(RECORDS TO USE)
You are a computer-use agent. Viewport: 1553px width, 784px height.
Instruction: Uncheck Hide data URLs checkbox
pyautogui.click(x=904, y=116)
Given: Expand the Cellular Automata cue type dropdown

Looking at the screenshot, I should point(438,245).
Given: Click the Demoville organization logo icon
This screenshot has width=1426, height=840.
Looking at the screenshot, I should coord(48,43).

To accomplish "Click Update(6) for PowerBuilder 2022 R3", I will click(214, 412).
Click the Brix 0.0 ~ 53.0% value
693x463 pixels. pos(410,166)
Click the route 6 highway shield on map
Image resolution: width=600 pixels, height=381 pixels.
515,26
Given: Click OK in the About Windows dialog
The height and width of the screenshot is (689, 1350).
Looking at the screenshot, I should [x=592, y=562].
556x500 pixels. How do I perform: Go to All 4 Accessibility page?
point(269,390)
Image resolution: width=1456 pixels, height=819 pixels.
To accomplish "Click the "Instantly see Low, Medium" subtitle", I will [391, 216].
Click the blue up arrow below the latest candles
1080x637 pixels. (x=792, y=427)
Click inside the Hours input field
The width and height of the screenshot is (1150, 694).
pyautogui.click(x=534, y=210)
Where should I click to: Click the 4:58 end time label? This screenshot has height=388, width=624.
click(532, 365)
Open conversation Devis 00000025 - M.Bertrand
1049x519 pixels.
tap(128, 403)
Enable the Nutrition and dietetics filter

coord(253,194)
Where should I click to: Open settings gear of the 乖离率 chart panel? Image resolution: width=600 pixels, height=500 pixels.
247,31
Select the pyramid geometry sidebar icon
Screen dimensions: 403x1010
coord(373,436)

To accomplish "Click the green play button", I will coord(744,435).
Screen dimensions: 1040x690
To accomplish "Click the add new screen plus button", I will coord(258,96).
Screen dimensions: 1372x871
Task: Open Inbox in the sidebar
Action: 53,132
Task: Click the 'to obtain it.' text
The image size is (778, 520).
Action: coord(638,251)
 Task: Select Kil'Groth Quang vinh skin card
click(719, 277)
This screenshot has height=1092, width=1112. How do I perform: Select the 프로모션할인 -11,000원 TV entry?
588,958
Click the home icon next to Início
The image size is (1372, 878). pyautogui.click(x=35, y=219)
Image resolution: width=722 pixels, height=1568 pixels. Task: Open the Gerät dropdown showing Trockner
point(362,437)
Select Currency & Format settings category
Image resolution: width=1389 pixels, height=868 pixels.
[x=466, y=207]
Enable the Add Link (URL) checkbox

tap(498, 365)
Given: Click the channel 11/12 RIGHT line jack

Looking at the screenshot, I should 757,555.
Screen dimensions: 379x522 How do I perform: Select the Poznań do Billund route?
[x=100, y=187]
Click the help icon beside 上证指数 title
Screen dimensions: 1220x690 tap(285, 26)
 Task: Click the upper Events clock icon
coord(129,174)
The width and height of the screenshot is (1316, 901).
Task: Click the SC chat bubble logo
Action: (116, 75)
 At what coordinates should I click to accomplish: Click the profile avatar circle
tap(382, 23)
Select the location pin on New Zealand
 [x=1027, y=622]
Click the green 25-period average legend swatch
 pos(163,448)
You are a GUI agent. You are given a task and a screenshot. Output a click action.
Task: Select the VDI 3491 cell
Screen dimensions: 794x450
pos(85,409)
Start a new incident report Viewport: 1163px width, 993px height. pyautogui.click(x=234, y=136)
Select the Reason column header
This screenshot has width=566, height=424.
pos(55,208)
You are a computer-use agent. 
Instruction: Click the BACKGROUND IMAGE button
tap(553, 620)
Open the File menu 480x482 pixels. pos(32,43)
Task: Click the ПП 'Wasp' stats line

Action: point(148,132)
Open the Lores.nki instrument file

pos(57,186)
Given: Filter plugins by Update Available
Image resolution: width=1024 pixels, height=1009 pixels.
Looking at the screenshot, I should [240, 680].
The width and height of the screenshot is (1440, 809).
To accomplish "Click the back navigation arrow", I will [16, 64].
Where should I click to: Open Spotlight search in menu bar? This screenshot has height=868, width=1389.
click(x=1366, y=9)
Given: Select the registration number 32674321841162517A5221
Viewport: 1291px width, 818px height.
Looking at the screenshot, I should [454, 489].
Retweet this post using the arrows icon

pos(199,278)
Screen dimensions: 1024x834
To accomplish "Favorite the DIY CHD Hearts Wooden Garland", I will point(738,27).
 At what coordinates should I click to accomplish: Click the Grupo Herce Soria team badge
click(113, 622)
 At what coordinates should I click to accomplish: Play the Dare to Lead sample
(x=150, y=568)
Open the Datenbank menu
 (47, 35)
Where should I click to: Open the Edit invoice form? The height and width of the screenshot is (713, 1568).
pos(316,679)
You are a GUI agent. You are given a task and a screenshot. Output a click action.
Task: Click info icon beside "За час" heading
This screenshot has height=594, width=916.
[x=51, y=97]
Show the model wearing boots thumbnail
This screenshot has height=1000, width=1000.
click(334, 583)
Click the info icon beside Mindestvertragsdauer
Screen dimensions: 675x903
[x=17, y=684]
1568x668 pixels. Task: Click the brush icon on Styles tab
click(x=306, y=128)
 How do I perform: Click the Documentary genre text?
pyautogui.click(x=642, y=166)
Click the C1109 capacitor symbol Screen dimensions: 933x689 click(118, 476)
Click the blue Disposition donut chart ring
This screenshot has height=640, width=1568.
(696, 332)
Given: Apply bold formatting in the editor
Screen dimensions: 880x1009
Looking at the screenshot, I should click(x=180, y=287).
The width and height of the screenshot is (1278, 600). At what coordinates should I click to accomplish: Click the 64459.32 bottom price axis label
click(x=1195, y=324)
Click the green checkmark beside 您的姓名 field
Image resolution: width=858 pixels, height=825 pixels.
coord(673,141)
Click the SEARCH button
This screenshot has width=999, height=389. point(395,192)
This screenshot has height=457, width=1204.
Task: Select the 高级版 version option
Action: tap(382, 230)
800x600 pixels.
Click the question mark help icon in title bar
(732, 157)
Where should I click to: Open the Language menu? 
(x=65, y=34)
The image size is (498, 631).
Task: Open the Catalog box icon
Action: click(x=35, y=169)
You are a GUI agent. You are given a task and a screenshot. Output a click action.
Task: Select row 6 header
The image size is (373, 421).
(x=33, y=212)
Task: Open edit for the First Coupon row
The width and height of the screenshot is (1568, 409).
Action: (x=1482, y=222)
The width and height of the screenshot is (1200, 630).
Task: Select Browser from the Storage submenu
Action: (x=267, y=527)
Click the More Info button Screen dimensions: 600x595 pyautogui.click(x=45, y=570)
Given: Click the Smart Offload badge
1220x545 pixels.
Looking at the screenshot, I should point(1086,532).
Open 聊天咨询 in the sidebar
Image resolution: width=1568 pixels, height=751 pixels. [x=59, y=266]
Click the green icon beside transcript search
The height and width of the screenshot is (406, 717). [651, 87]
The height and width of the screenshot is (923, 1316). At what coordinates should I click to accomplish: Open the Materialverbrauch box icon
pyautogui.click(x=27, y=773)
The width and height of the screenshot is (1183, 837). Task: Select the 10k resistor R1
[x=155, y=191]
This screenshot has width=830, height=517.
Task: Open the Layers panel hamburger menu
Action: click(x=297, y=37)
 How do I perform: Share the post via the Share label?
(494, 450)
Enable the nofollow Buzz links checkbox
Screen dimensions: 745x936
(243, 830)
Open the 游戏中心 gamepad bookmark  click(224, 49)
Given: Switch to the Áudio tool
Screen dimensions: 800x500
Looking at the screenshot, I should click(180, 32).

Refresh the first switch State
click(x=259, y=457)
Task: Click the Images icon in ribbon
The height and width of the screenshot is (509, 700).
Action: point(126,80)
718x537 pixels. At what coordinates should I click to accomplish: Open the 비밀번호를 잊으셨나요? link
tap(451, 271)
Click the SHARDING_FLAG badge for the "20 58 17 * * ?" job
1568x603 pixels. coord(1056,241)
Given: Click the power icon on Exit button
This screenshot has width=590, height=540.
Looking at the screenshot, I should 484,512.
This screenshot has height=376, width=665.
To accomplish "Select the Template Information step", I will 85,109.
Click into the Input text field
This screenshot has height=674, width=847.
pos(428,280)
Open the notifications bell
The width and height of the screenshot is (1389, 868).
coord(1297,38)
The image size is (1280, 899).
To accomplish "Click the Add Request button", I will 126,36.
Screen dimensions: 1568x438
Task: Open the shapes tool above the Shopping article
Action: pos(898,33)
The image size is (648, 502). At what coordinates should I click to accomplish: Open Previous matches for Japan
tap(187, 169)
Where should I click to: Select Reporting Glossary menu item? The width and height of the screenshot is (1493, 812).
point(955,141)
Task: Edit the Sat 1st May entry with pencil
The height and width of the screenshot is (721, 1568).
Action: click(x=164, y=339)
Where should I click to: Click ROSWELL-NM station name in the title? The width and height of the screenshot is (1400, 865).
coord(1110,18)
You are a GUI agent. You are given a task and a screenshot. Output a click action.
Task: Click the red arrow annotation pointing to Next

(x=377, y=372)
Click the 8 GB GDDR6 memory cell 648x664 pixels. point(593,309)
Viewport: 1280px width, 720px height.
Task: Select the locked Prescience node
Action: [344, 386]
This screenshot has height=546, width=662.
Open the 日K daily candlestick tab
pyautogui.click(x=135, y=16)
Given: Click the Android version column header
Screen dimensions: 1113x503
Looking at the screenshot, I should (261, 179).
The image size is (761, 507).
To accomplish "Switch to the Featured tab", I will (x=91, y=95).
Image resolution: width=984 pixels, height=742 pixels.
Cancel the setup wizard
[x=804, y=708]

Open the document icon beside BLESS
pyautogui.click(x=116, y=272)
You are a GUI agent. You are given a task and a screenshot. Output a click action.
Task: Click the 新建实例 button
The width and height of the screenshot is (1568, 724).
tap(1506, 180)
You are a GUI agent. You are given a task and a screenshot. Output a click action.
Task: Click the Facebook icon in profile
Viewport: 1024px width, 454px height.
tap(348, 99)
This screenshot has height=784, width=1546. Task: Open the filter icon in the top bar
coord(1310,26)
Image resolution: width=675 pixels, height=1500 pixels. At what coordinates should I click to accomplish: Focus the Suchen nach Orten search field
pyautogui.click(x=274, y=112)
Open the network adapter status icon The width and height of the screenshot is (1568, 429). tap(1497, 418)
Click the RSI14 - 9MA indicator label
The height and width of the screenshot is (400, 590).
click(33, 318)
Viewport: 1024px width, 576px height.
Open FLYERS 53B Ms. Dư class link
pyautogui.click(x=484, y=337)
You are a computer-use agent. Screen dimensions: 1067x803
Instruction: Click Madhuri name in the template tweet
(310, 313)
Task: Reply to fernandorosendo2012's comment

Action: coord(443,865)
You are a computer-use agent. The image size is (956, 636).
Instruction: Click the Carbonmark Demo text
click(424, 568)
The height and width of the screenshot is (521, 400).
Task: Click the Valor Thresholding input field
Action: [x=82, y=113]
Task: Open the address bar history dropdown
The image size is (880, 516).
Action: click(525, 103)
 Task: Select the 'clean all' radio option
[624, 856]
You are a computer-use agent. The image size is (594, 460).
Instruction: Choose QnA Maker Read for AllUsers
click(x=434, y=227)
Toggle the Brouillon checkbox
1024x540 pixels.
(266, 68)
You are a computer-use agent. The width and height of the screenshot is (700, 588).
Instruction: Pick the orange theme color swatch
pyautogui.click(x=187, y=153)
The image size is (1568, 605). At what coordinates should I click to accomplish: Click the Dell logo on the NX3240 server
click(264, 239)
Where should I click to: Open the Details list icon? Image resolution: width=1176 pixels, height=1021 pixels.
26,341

(EXERCISE PROMPT)
Look above for lines with the word "computer" and copy them all.

(FINISHED EXERCISE)
You are a computer-use agent. Viewport: 1553px width, 784px height.
You are a computer-use agent. 
You are a computer-use agent. Screen dimensions: 1067x803
You are a computer-use agent. The image size is (956, 636).
You are a computer-use agent. The image size is (594, 460).
You are a computer-use agent. The width and height of the screenshot is (700, 588).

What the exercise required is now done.